- **Required work**
The lines to copy are those holding the string "Create" in the entries below.

Collected data entries
⟨

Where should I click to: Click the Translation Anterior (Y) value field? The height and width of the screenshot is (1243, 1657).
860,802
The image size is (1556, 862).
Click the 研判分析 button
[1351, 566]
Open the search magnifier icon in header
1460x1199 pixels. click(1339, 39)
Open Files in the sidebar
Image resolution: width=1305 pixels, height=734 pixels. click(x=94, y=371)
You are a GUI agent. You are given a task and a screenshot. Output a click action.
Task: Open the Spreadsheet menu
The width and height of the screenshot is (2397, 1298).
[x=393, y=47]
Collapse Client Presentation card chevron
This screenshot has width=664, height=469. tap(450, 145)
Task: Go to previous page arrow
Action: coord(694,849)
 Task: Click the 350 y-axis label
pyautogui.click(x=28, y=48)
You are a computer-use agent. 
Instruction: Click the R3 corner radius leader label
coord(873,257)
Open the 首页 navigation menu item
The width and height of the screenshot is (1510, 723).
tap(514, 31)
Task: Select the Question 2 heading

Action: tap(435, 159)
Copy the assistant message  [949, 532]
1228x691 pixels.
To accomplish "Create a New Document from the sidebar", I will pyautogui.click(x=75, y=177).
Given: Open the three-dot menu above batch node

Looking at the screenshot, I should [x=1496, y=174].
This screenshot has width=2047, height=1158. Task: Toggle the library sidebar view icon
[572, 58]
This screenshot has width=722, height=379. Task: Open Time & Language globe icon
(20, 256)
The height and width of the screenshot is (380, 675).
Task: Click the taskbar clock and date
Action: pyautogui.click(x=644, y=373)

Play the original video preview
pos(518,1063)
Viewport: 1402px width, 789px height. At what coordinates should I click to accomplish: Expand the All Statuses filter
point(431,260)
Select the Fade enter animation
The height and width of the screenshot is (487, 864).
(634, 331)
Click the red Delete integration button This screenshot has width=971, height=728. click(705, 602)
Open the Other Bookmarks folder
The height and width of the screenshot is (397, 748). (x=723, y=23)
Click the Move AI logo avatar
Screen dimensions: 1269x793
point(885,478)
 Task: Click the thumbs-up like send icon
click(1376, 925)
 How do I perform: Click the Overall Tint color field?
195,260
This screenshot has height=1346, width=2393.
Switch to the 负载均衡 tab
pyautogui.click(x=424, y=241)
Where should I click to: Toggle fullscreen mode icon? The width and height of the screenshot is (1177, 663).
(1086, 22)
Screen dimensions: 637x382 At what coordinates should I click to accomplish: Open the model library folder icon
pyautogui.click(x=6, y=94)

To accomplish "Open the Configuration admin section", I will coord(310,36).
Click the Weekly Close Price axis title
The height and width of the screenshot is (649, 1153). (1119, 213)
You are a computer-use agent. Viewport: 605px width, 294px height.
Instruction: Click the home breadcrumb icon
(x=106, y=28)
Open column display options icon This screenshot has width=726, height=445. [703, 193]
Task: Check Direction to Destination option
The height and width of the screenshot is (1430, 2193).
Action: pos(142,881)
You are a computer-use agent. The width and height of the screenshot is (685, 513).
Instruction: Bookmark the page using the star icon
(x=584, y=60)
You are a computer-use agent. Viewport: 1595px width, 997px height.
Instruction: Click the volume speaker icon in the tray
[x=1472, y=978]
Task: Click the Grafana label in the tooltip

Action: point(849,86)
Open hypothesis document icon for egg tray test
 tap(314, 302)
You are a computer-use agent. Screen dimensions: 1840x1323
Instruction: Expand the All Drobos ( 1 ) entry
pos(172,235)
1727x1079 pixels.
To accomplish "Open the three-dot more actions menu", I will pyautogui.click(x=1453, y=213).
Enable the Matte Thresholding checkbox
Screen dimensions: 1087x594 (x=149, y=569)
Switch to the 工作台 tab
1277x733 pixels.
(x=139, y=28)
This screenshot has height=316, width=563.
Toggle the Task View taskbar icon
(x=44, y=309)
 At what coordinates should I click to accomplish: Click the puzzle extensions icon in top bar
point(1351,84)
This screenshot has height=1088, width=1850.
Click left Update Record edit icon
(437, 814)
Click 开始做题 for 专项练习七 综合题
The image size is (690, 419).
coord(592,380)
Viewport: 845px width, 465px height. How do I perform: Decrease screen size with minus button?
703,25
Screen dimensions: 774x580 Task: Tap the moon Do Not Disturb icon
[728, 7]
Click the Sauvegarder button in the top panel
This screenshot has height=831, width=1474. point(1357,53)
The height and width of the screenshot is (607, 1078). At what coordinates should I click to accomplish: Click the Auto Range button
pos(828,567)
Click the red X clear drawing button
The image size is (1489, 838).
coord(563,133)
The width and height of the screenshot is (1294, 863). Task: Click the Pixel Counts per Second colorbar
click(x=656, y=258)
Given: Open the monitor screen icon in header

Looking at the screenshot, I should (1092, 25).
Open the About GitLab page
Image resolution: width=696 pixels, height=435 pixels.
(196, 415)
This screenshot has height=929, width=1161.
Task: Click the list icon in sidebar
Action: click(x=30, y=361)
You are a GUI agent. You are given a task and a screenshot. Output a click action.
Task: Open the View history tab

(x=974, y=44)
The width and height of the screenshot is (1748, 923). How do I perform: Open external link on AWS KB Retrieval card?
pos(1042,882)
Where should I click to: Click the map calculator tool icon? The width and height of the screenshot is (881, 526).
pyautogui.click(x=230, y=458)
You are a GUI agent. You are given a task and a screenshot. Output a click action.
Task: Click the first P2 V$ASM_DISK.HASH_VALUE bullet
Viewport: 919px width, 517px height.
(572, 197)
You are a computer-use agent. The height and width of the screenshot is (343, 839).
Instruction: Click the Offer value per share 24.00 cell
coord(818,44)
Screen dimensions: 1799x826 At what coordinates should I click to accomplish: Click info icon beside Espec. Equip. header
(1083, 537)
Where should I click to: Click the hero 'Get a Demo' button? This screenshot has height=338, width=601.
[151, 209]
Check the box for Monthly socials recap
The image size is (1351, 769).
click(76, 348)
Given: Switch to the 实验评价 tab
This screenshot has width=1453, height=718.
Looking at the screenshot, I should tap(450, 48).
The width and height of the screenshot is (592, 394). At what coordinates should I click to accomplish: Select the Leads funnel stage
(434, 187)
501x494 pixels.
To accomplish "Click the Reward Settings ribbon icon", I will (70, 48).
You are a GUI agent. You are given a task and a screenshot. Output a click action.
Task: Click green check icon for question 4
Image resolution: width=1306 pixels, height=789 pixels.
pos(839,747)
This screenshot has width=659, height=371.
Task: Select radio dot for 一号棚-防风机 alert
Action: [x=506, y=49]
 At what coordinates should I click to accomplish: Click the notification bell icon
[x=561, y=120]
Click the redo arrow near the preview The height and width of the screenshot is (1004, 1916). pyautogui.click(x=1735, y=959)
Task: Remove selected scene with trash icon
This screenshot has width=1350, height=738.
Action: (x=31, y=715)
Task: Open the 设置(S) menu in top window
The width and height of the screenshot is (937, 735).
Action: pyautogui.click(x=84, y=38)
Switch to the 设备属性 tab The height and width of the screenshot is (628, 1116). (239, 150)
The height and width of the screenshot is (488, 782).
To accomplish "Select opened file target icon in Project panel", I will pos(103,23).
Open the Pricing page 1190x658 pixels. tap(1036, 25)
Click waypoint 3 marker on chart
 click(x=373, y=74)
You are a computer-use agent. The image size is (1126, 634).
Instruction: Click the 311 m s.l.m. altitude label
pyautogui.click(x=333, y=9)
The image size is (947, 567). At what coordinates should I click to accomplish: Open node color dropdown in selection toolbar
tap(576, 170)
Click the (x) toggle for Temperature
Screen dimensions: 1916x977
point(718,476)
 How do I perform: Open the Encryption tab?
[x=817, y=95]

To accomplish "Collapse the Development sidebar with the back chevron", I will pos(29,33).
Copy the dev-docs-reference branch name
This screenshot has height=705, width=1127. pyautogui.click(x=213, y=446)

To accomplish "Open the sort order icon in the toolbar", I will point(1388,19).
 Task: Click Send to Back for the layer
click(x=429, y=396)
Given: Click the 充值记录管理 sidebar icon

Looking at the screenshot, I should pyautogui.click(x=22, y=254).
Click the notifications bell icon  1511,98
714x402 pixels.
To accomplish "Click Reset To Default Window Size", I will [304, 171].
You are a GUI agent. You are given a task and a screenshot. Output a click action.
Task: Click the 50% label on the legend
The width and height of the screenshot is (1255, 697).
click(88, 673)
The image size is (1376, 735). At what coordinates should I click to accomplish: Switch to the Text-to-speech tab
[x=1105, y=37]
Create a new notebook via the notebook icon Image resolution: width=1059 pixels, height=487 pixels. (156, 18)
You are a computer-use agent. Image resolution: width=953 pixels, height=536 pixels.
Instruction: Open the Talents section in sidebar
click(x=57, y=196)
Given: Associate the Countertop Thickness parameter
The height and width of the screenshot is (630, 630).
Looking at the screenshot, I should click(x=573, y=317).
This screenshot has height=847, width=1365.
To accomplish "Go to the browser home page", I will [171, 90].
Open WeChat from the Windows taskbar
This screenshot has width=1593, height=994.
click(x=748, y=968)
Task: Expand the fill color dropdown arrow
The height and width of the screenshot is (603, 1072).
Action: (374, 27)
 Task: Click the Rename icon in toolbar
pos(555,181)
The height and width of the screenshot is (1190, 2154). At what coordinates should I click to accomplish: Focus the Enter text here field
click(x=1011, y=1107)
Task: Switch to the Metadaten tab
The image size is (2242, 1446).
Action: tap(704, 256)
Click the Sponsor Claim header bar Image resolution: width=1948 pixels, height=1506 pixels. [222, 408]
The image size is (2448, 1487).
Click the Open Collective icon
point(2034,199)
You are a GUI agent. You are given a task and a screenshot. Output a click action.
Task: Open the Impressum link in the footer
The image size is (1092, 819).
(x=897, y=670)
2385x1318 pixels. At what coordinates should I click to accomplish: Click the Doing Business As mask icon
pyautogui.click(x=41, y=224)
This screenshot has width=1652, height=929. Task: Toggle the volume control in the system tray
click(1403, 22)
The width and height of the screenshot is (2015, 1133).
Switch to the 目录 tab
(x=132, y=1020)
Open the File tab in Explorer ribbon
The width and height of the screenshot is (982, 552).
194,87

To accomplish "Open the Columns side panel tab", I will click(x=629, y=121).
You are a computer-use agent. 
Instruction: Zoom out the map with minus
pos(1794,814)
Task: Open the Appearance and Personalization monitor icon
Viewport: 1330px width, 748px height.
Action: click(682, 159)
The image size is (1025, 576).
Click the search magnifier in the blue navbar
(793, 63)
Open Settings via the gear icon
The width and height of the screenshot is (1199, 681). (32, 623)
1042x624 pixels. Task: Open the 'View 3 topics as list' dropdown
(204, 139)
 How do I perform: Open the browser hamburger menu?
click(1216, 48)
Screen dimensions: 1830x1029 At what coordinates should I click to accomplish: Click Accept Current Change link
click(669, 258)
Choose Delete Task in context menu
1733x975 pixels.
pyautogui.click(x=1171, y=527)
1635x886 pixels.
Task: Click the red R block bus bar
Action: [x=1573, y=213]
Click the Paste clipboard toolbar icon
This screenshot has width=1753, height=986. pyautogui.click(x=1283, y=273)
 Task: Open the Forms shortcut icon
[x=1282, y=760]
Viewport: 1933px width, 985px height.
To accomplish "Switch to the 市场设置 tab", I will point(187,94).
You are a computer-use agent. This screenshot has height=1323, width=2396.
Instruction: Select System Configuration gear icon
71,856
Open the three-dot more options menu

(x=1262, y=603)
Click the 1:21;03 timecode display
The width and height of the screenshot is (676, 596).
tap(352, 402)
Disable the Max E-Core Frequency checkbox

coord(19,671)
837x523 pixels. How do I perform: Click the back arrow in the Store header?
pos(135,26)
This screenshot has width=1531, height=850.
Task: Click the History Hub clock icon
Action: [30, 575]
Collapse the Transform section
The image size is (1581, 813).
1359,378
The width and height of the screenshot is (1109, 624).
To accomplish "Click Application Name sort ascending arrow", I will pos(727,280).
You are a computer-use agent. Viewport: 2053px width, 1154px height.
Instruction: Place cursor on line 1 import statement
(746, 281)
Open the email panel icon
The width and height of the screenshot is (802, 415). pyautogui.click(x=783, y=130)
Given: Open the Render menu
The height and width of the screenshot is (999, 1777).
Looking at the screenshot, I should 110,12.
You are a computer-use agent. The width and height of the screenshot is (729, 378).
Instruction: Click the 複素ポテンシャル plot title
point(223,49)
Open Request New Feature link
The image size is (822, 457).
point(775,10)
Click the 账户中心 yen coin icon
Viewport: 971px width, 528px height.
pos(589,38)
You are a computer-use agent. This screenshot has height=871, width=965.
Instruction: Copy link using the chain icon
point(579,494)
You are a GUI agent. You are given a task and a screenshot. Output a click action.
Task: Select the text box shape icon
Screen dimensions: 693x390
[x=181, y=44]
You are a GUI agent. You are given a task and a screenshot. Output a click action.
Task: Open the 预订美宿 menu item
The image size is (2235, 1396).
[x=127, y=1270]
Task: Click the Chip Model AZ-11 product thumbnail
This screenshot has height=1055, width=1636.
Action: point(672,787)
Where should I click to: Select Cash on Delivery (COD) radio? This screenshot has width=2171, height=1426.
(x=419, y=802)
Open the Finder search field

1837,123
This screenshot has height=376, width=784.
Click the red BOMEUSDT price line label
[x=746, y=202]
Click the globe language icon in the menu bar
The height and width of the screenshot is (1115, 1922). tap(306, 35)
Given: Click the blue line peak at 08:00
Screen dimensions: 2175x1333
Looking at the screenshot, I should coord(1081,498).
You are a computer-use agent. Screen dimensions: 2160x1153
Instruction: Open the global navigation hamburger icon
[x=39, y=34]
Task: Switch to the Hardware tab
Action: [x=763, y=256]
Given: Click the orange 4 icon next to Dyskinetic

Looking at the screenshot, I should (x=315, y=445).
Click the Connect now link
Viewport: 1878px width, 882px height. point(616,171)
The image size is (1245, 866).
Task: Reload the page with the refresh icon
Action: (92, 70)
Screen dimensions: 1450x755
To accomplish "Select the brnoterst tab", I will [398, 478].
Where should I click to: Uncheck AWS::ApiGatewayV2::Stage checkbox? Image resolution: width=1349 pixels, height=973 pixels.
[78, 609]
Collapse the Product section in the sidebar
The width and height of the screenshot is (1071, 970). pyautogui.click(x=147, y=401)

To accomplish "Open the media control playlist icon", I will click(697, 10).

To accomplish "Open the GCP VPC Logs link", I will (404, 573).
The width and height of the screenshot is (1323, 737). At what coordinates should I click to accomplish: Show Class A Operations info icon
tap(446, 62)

⟩

- **Response for this exercise**
To accomplish "Create a New Document from the sidebar", I will pyautogui.click(x=75, y=177).
Create a new notebook via the notebook icon Image resolution: width=1059 pixels, height=487 pixels. (156, 18)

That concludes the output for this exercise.